*** SUPPLIED MATERIAL Section Begins ***
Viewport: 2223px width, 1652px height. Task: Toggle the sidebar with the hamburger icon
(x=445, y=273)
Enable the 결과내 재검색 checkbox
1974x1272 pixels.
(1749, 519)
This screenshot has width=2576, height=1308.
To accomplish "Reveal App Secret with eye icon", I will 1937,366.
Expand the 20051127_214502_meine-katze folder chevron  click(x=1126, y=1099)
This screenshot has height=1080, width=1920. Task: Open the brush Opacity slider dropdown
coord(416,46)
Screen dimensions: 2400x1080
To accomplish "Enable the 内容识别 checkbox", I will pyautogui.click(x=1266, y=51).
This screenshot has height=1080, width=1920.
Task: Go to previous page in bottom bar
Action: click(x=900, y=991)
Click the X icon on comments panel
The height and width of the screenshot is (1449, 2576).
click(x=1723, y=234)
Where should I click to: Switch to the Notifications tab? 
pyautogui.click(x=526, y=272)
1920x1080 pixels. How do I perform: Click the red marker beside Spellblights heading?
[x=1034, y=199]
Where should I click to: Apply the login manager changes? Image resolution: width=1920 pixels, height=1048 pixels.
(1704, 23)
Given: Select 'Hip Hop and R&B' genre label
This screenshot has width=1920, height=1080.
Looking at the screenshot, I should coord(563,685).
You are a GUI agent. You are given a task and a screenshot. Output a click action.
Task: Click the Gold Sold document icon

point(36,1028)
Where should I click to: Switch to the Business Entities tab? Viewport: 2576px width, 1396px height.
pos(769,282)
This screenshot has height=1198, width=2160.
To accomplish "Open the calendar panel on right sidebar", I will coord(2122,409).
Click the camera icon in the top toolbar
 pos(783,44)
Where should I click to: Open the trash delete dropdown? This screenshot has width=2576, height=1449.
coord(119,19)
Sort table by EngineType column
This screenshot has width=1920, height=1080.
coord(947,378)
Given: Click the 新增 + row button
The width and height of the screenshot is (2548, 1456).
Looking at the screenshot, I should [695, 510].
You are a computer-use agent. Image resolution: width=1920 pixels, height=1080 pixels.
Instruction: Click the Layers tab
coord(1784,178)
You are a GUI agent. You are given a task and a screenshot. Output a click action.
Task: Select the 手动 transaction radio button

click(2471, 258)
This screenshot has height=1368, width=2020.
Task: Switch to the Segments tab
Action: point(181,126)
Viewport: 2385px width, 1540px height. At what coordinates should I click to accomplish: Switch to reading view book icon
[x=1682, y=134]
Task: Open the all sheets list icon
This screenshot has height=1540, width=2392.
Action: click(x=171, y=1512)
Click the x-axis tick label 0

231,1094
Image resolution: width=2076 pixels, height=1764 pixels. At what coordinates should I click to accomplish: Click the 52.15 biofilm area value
*** SUPPLIED MATERIAL Section Ends ***
REQUIRED ACTION
Repeat every entry above exactly, leaving nothing out.

TASK OUTPUT
Viewport: 2223px width, 1652px height. Task: Toggle the sidebar with the hamburger icon
(x=445, y=273)
Enable the 결과내 재검색 checkbox
1974x1272 pixels.
(1749, 519)
This screenshot has width=2576, height=1308.
To accomplish "Reveal App Secret with eye icon", I will 1937,366.
Expand the 20051127_214502_meine-katze folder chevron  click(x=1126, y=1099)
This screenshot has height=1080, width=1920. Task: Open the brush Opacity slider dropdown
coord(416,46)
Screen dimensions: 2400x1080
To accomplish "Enable the 内容识别 checkbox", I will pyautogui.click(x=1266, y=51).
This screenshot has height=1080, width=1920.
Task: Go to previous page in bottom bar
Action: click(x=900, y=991)
Click the X icon on comments panel
The height and width of the screenshot is (1449, 2576).
click(x=1723, y=234)
Where should I click to: Switch to the Notifications tab? 
pyautogui.click(x=526, y=272)
1920x1080 pixels. How do I perform: Click the red marker beside Spellblights heading?
[x=1034, y=199]
Where should I click to: Apply the login manager changes? Image resolution: width=1920 pixels, height=1048 pixels.
(1704, 23)
Given: Select 'Hip Hop and R&B' genre label
This screenshot has width=1920, height=1080.
Looking at the screenshot, I should coord(563,685).
You are a GUI agent. You are given a task and a screenshot. Output a click action.
Task: Click the Gold Sold document icon

point(36,1028)
Where should I click to: Switch to the Business Entities tab? Viewport: 2576px width, 1396px height.
pos(769,282)
This screenshot has height=1198, width=2160.
To accomplish "Open the calendar panel on right sidebar", I will coord(2122,409).
Click the camera icon in the top toolbar
 pos(783,44)
Where should I click to: Open the trash delete dropdown? This screenshot has width=2576, height=1449.
coord(119,19)
Sort table by EngineType column
This screenshot has width=1920, height=1080.
coord(947,378)
Given: Click the 新增 + row button
The width and height of the screenshot is (2548, 1456).
Looking at the screenshot, I should [695, 510].
You are a computer-use agent. Image resolution: width=1920 pixels, height=1080 pixels.
Instruction: Click the Layers tab
coord(1784,178)
You are a GUI agent. You are given a task and a screenshot. Output a click action.
Task: Select the 手动 transaction radio button

click(2471, 258)
This screenshot has height=1368, width=2020.
Task: Switch to the Segments tab
Action: point(181,126)
Viewport: 2385px width, 1540px height. At what coordinates should I click to accomplish: Switch to reading view book icon
[x=1682, y=134]
Task: Open the all sheets list icon
This screenshot has height=1540, width=2392.
Action: click(x=171, y=1512)
Click the x-axis tick label 0

231,1094
Image resolution: width=2076 pixels, height=1764 pixels. At what coordinates should I click to accomplish: Click the 52.15 biofilm area value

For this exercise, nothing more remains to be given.